Democratic Senate candidate Mark Udall: "If we meet all the standards, yes."
Even Bob Schaffer, Udall's Republican opponent, gave a more cautious answer to the same question during a 9News debate. "Maybe," Schaffer replied. "It's a hypothetical. If it's a good plan, I'll support it."
Udall's answer was surprising given his longtime alliance with environmentalists who mostly have despised nuclear power. Yet it was not a momentary lapse. A minute earlier, 9News' Adam Schrager had asked the candidates if they favored "expanding nuclear power to help solve the energy crisis." Udall and Schaffer both said, "Yes."
What's up with the congressman from the 2nd District? There are two possibilities. Either he's indulging in election-year rhetoric to neutralize Republican charges that he's indifferent to the energy squeeze, or he's another convert to nuclear power as a practical response to global warming.
Thursday he told the Rocky editorial board that his position on nuclear power had indeed evolved. The reason: as suspected, global warming. Nuclear is carbon-free energy, while its defects - as Udall sees them - are outweighed by the perils of potential climate change.
Still, the Democrat remains a rather grudging fan of nuclear power.

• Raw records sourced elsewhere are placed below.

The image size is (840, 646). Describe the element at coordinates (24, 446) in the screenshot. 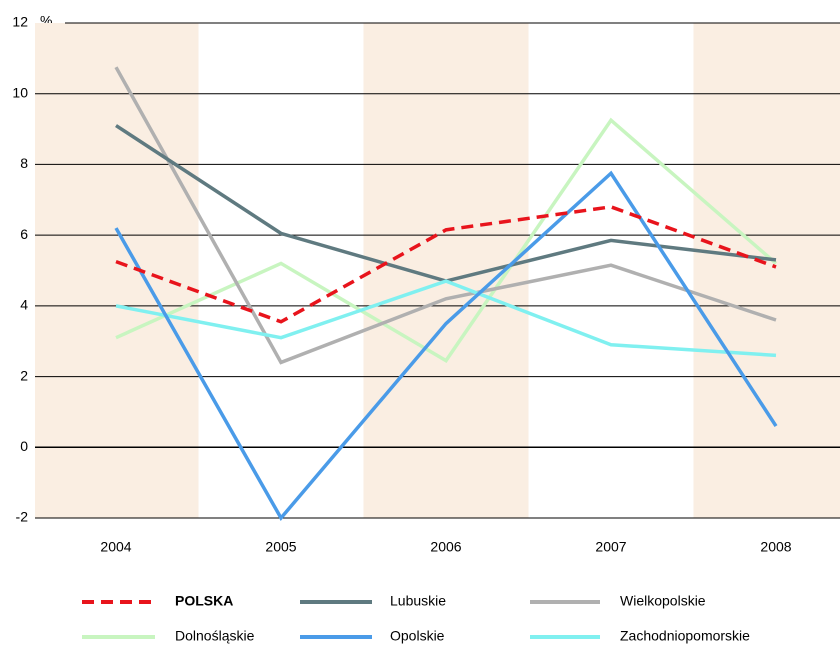

I see `y-tick-label: 0` at that location.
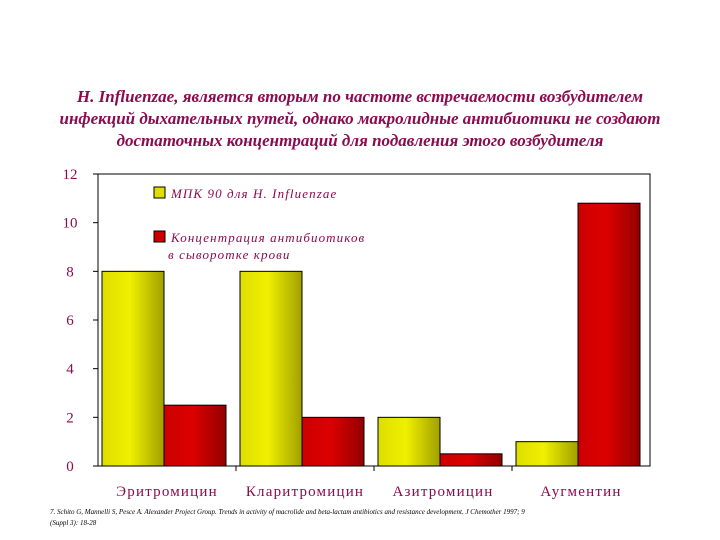 This screenshot has width=720, height=540. I want to click on x-category-label: Кларитромицин, so click(305, 492).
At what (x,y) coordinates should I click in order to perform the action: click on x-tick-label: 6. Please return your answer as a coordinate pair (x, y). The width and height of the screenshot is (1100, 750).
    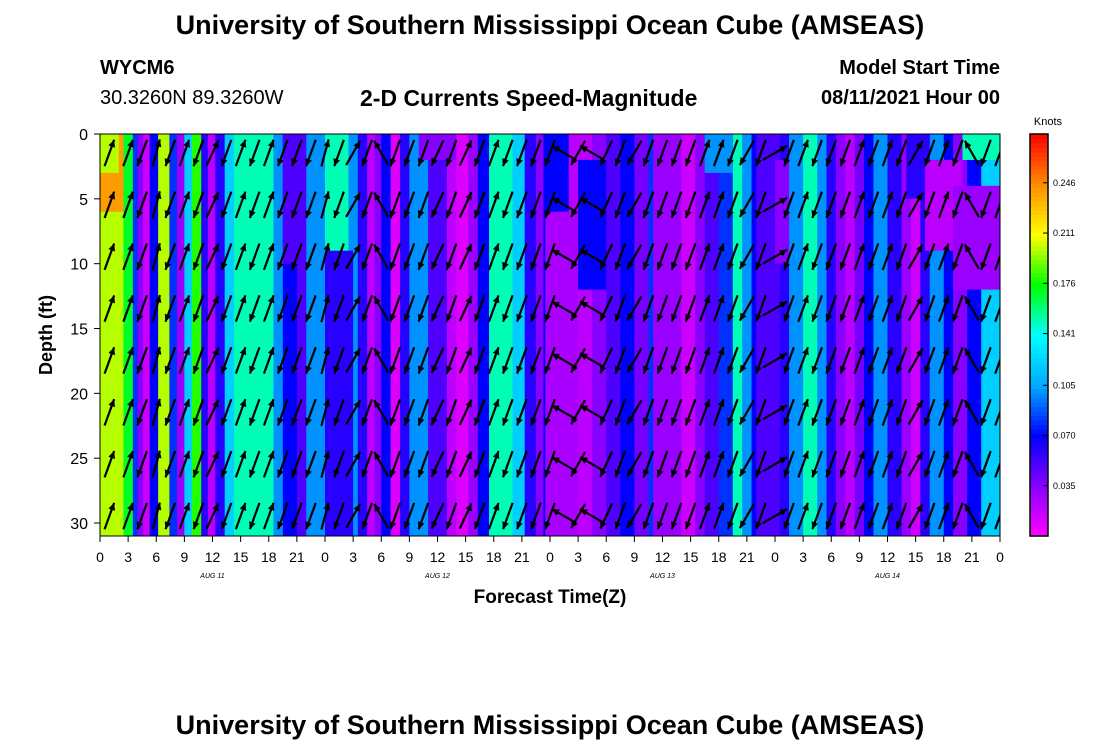
    Looking at the image, I should click on (381, 557).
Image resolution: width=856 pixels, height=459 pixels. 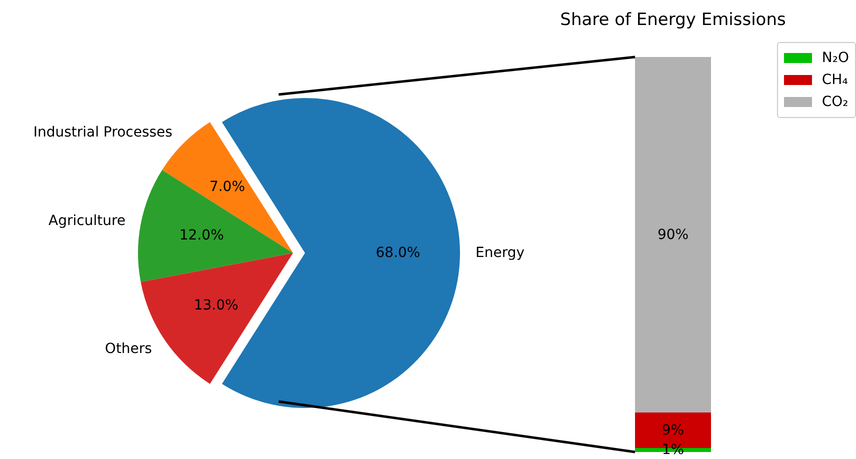 What do you see at coordinates (836, 58) in the screenshot?
I see `legend-label: N₂O` at bounding box center [836, 58].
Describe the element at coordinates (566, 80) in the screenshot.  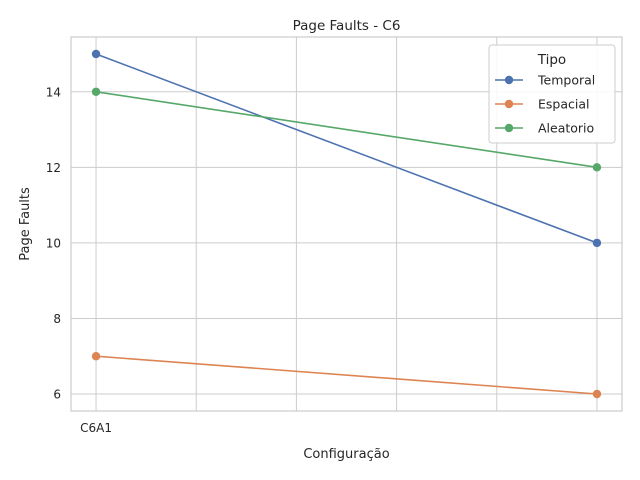
I see `legend-label-temporal: Temporal` at that location.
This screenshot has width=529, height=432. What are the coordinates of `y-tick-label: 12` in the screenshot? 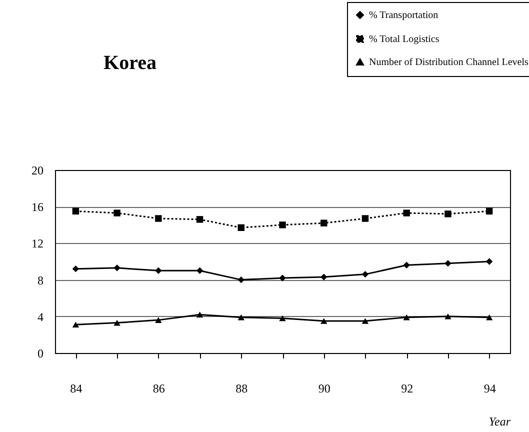 It's located at (38, 244).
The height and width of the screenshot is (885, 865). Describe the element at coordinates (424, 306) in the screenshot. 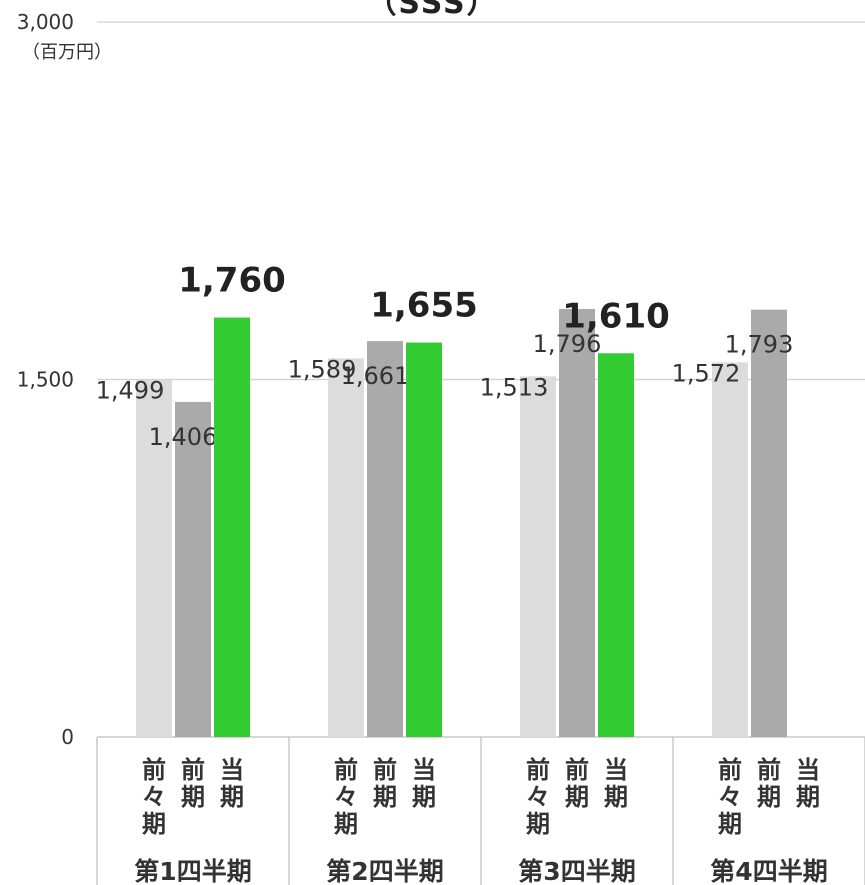

I see `data-label: 1,655` at that location.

He opposes, unfortunately, the Yucca Mountain respository for nuclear waste and waxes with heartfelt passion on energy only when the topic is wind or solar. Maybe we can stoke his enthusiasm for nuclear power (Schaffer doesn't seem to need the same nudge) with a surprising finding from an economist at Tufts University, as reported by John Tierney of The New York Times.
"After estimating the costs and factoring out the hefty tax breaks for different forms of low-carbon energy," Tierney wrote, "[economist Gilbert Metcalf] estimates that new nuclear plants could produce electricity more cheaply than windmills, solar power or 'clean coal' plants."
Construction costs are notoriously hard to estimate, so new nuclear plants could end up being much more costly than Metcalf anticipates. Still, green activists are prone to minimize the costs and subsidies of renewables, too - as well as the environmental impacts.
Federal land managers are already balking at the extravagant requests for acreage on which to locate solar panels. As The Christian Science Monitor said last month, "The Bureau of Land Management (BLM) has received some 200 applications to build solar plants on federal land in recent years. In California alone, there are 80 proposals involving 700,000 acres."
Says the BLM's program manager for renewable energy in California: "I don't see us putting 80 solar projects on BLM land, there's no way. I don't see us putting 30. And I hope the solar industry hears me on that."
Clashes over clean energy projects will become ever more common - and are yet one more reason to give nuclear a fresh look, too.
Carbon skepticism
Susan Solomon, a scientist sharing the Nobel Prize for work on global warming, told the Governor's Conference on Managing Drought and Climate Risk this week that she is "optimistic" that international efforts will slash carbon dioxide emissions.
Well, to each her own. Actually, there is a lot of evidence suggesting that skepticism is a much more realistic attitude toward the prospect of slashing greenhouse emissions in the near future - or, for that matter, for many years.
Consider this recent news from The Washington Post: "According to the new report from the Global Carbon Project, an Australian-based international consortium of scientists, 8.47 gigatons of emissions were released in 2007, up 2.9 percent over 2006." And this "buildup of carbon emissions in the atmosphere is outpacing the worst-case scenario outlined by the Intergovernmental Panel on Climate Change."
Much of the emissions increase of course comes from developing countries such as China and India, who have no intention of slowing their growth to curry Western favor. But even the European Union, allegedly far greener than the U.S., has balked. As The Economist reported this month, "Almost every [EU] country has found reasons why the climate-change promises may be impossible to meet in their current form."
In truth, we haven't nearly turned the corner toward serious carbon-dioxide reductions and probably won't without better technology. No amount of goodwill and green awareness can overcome the political imperative of keeping economies afloat.